A Polícia Militar investiga a possível ligação do ex-vereador Milton Leite com um esquema de proteção a empresários da Transwolff, supostamente ligados ao PCC, liderado por policiais militares.
A Polícia Militar está investigando a possível conexão do ex-vereador e ex-presidente da Câmara de São Paulo, Milton Leite, com um esquema de proteção a empresários da Transwolff, empresa de ônibus supostamente ligada ao PCC. A Operação Kratos revelou que policiais militares, como o sargento Nereu Aparecido Alves e o capitão Alexandre Paulino Vieira, este último apontado como líder, estariam envolvidos na segurança desses empresários. Mensagens de Nereu indicam sua presença em eventos com Leite e sua atuação na proteção de figuras como Cícero de Oliveira ('Té') e Luiz Carlos Efigênio Pacheco ('Pandora').

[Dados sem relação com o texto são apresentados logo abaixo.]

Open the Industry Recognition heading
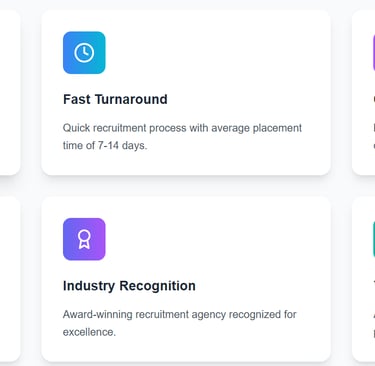tap(129, 286)
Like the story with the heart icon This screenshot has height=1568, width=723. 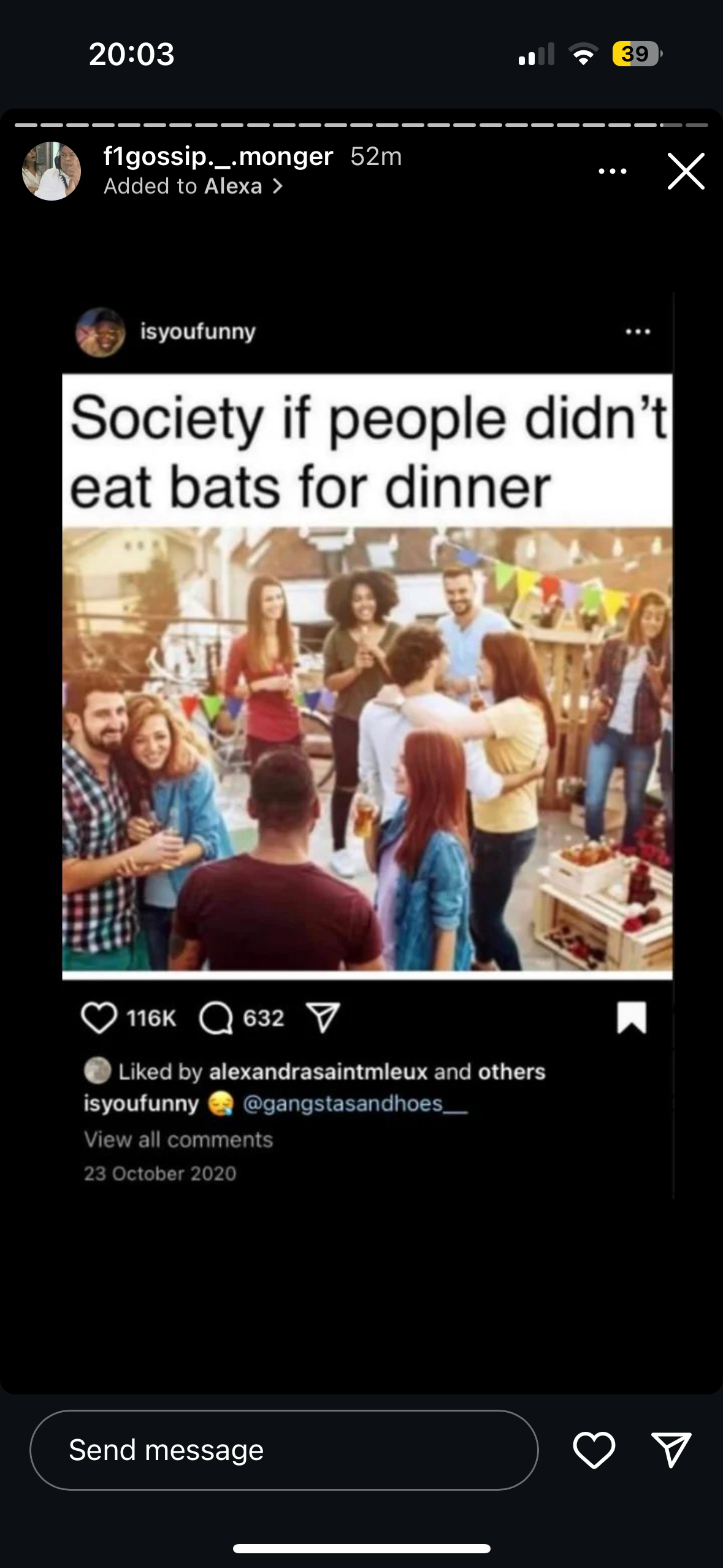[594, 1450]
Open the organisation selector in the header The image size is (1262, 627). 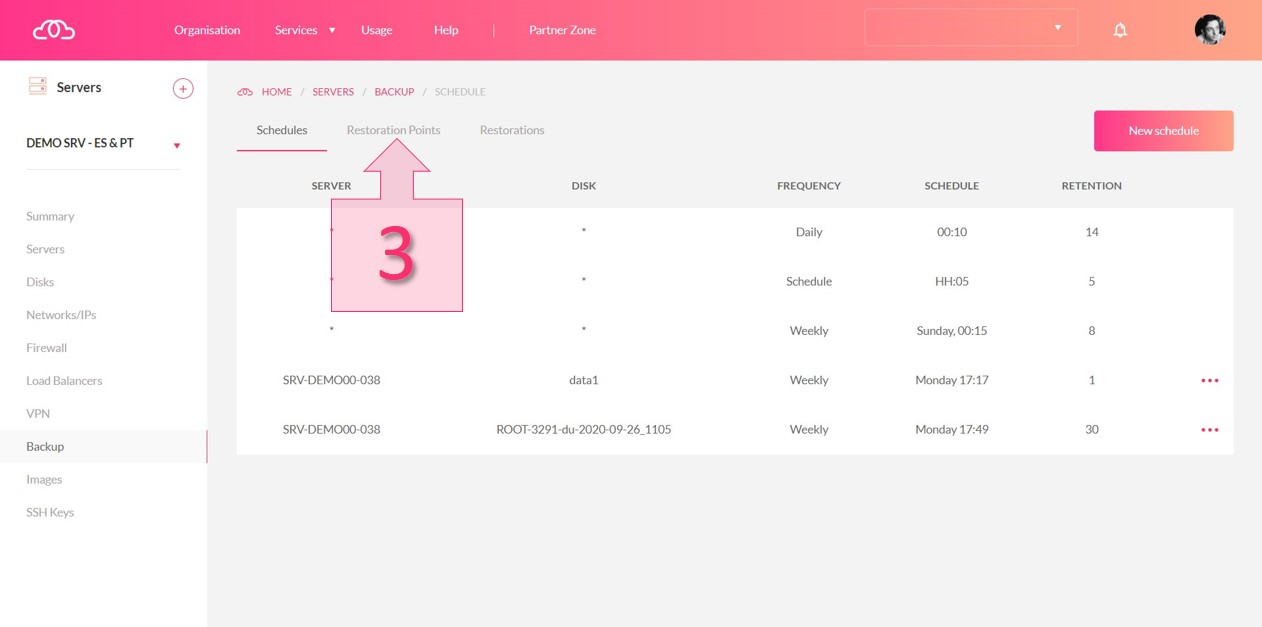click(970, 28)
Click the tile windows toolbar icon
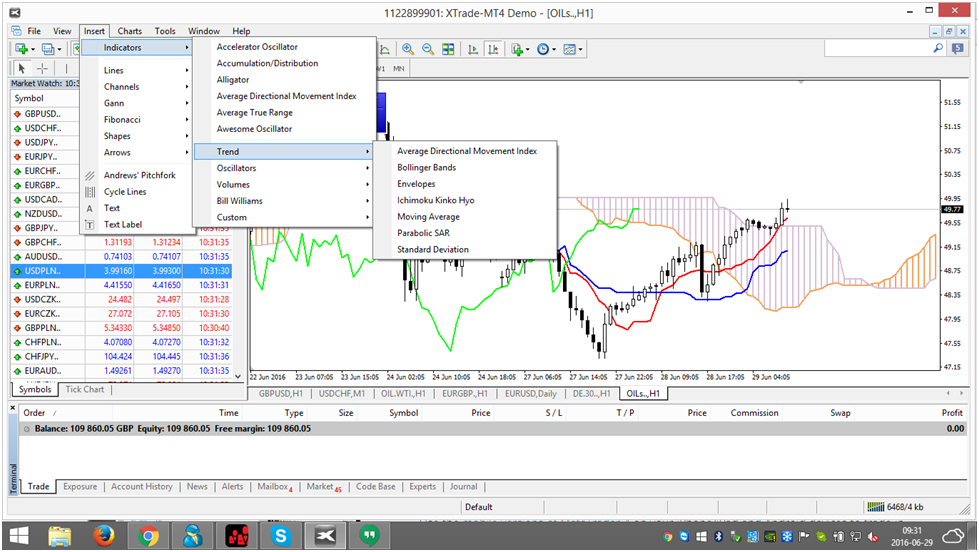 [448, 49]
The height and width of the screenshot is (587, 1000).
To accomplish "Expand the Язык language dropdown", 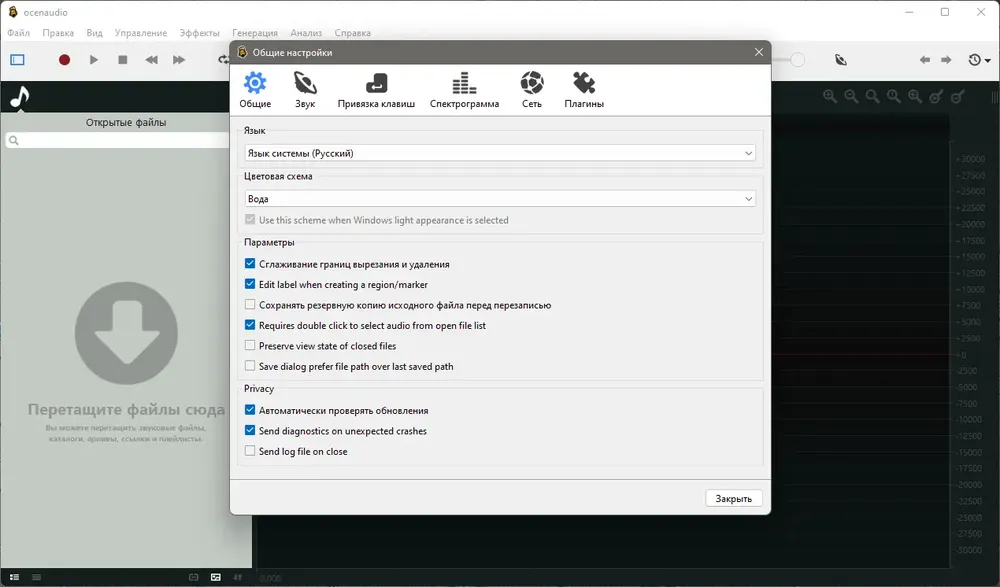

Milton Leite nega qualquer conhecimento do sargento Nereu ou envolvimento no esquema, alegando que sua escolta era realizada pela Assessoria Militar da Câmara. No entanto, a Corregedoria da PM apreendeu R$ 1 milhão na casa de Nereu e efetuou as prisões do sargento e do capitão Vieira. A investigação ganha relevância ao sugerir que policiais da reserva continuaram a prestar serviços de segurança para a Transwolff mesmo após a Operação Sharks, que já havia exposto os laços da empresa com o PCC. O Ministério Público já havia solicitado a quebra do sigilo bancário de Milton Leite em investigações anteriores relacionadas à Transwolff, e o atual presidente da Câmara, Ricardo Teixeira, pediu uma avaliação da Assessoria Militar da Casa.